Evidence for pressure induced unconventional quantum criticality in the coupled spin ladder antiferromagnet C$_9$H$_{18}$N$_2$CuBr$_4$

TL;DR

This study investigates how applying pressure induces an unconventional quantum critical point in a spin ladder antiferromagnet, revealing a breakdown of traditional theories and evidence of an exotic quantum-disordered phase.

Contribution

It provides the first comprehensive experimental evidence of pressure-induced unconventional quantum criticality in a coupled spin ladder system, challenging Landau theory predictions.

Findings

Quantum phase transition occurs at ~1.0 GPa

Critical exponents suggest deviation from Landau paradigm

Presence of gapped modes indicating quantum-disordered phase

Abstract

Quantum phase transitions in quantum matter occur at zero temperature between distinct ground states by tuning a nonthermal control parameter. Often, they can be accurately described within the Landau theory of phase transitions, similarly to conventional thermal phase transitions. However, this picture can break down under certain circumstances.
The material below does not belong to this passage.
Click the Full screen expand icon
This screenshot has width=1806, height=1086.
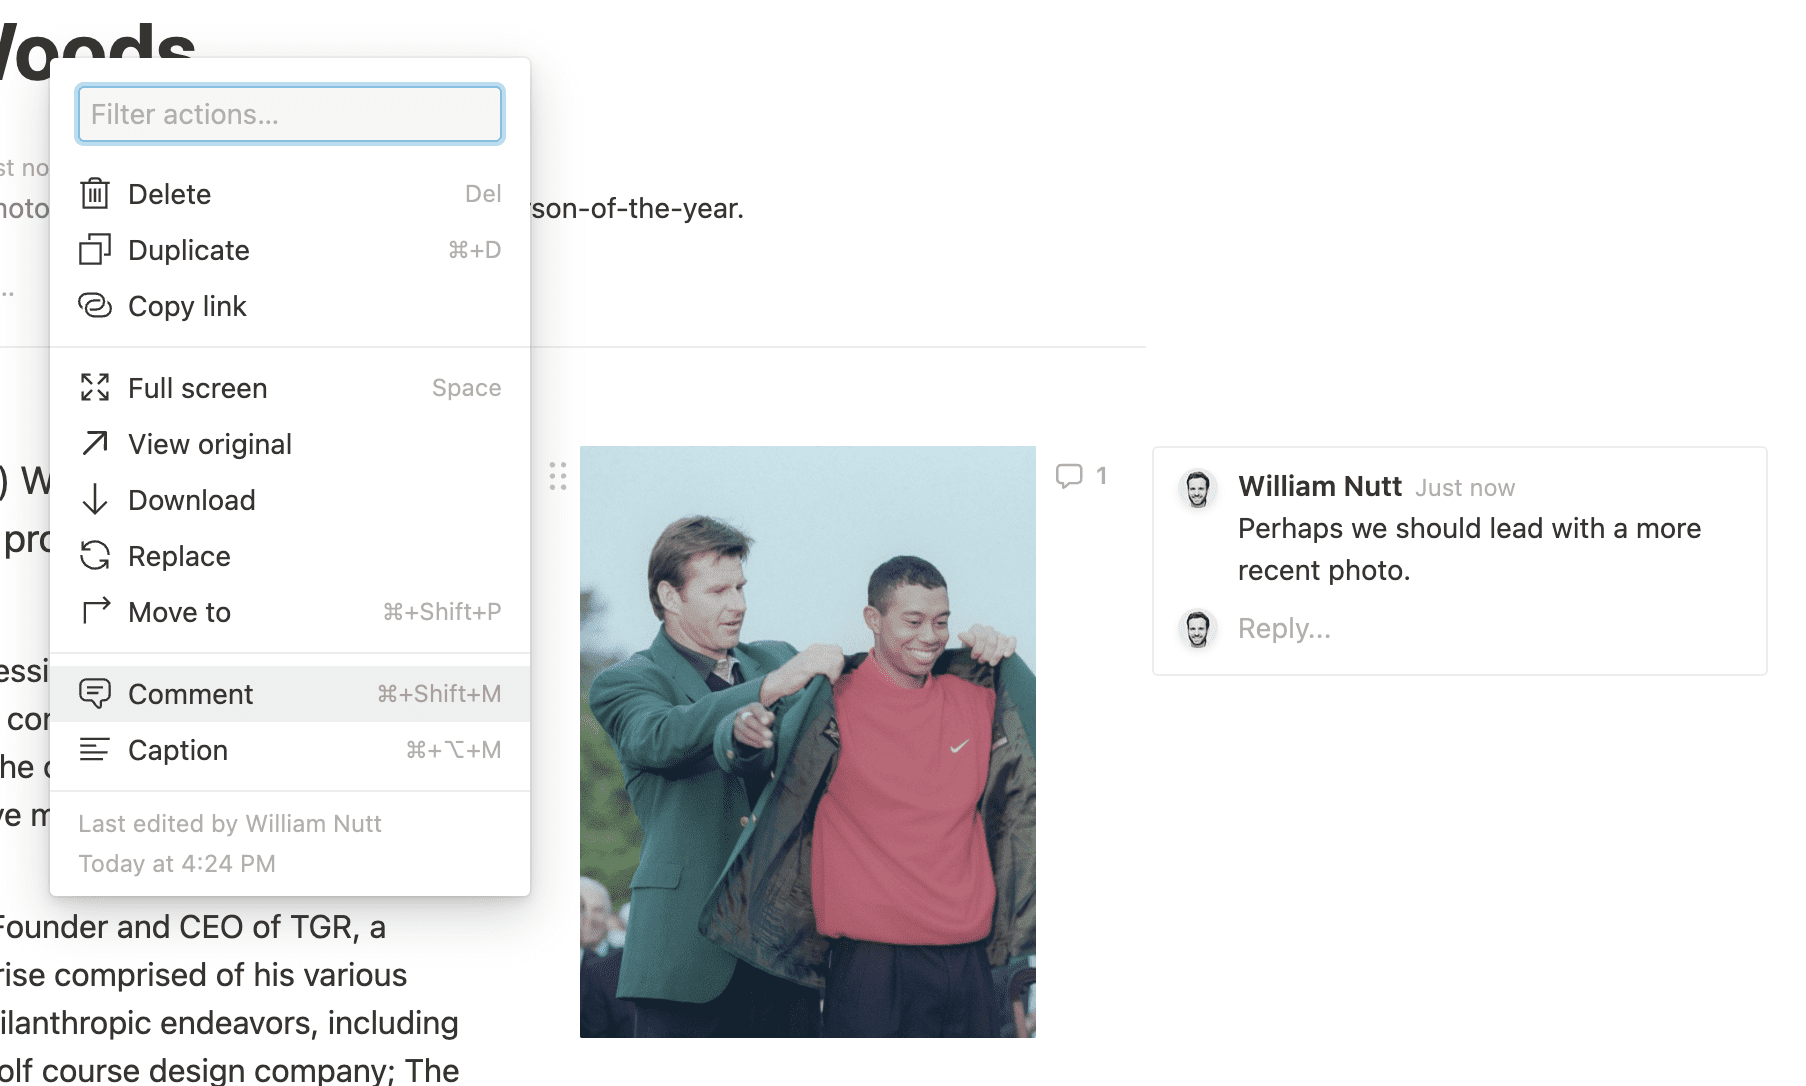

Here, we present a comprehensive study of the effect of hydrostatic pressure on the magnetic structure and spin dynamics of the spin-1/2 ladder compound C$_9$H$_{18}$N$_2$CuBr$_4$. Single-crystal heat capacity and neutron diffraction measurements reveal that the N$\rm \acute{e}$el-ordered phase breaks down beyond a critical pressure of $P_{\rm c}$$\sim$1.0 GPa through a continuous quantum phase transition. Estimates of the critical exponents suggest that this transition may fall outside the traditional Landau paradigm. The inelastic neutron scattering spectra at 1.3 GPa are characterized by two well-separated gapped modes, including one continuum-like and another resolution-limited excitation in distinct scattering channels, which further indicates an exotic quantum-disordered phase above $P_{\rm c}$.